Despite gold's ambiguous performance during the war, having declined nearly 11% since the conflict started, Dalio believes the current macroeconomic environment actually strengthens the case for holding gold.
He cited multiple factors supporting this view: a recent increase in international transactions settled in Chinese yuan, the US's habitual use of sanctions to influence the global financial system, and profound adjustments in global trade patterns are all eroding the dominance of the US dollar system. "There is more transacting outside of the dollar system," he said, "This is an environment that is good for gold."
It is noteworthy that the ICE US Dollar Index had earlier this year fallen to a four-year low, but the US dollar has re-emerged as a primary safe-haven asset since the Iran conflict began, which has somewhat suppressed the gold price.
Despite the sharp rise in oil prices, Dalio noted that the S&P 500 index has risen about 4% since the start of the Iran conflict, which he views as reasonable given continued strong US corporate earnings.

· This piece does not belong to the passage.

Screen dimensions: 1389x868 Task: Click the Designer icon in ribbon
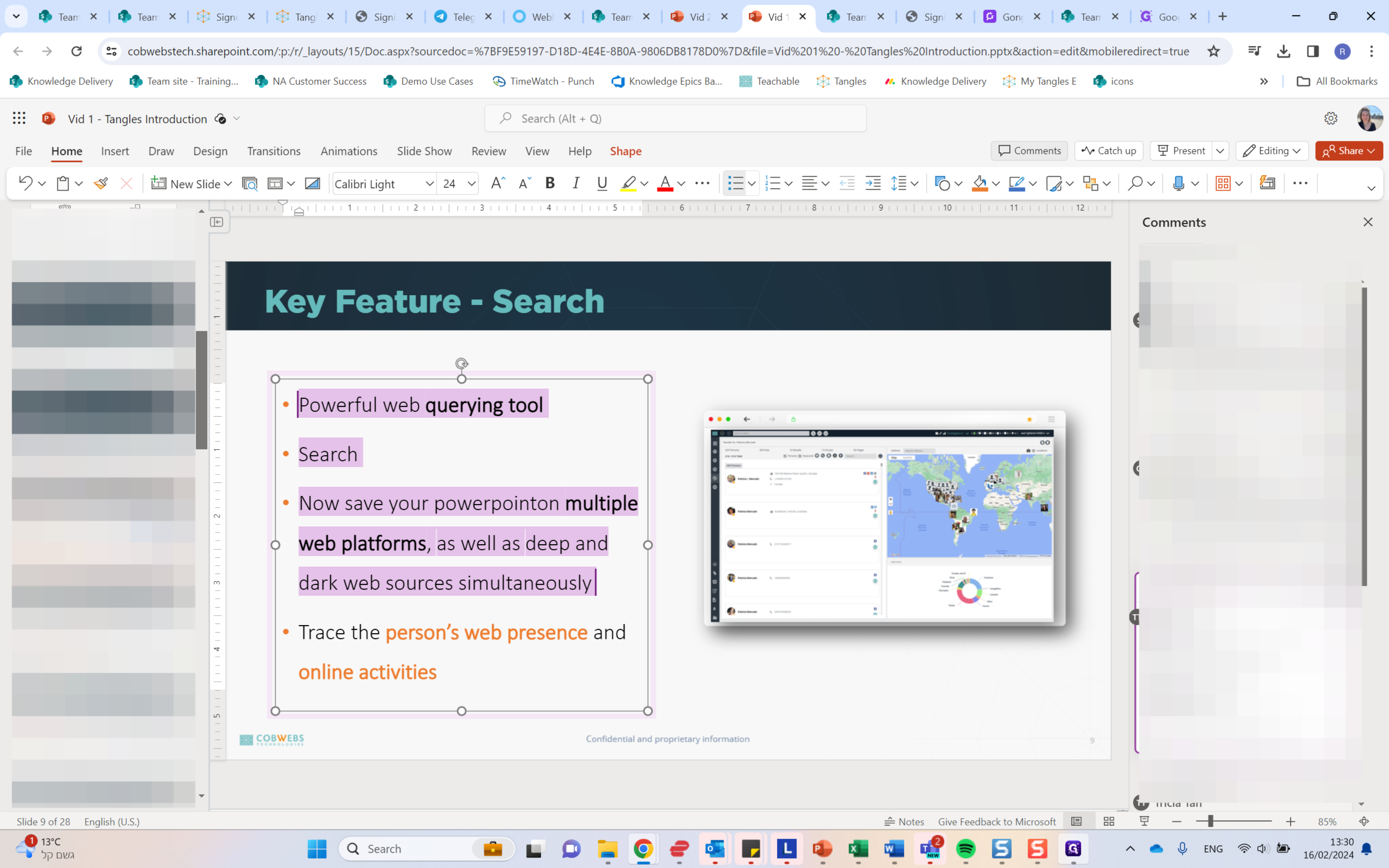(x=1267, y=184)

However, he also warned that the US is entering a "stagflationary period," characterized by rising inflation alongside a weakening labor market. He further pointed out that the world is accelerating towards a multipolar structure, with China aggressively pushing its renewable energy transition. These structural changes, combined with the geopolitical conflict, create a complex backdrop that investors cannot easily avoid.
Dalio expressed clear optimism regarding artificial intelligence. He stated that Bridgewater's structure is naturally suited to leverage computational power and decision-making systems, adding, "You either ride the wave or you get wiped out by AI."
He subsequently added a warning, however, suggesting that AI is likely to exacerbate already significant wealth inequality. In his view, technological transformation, geopolitical conflict, and structural economic changes are progressing simultaneously, presenting deep challenges that investors must now confront systematically.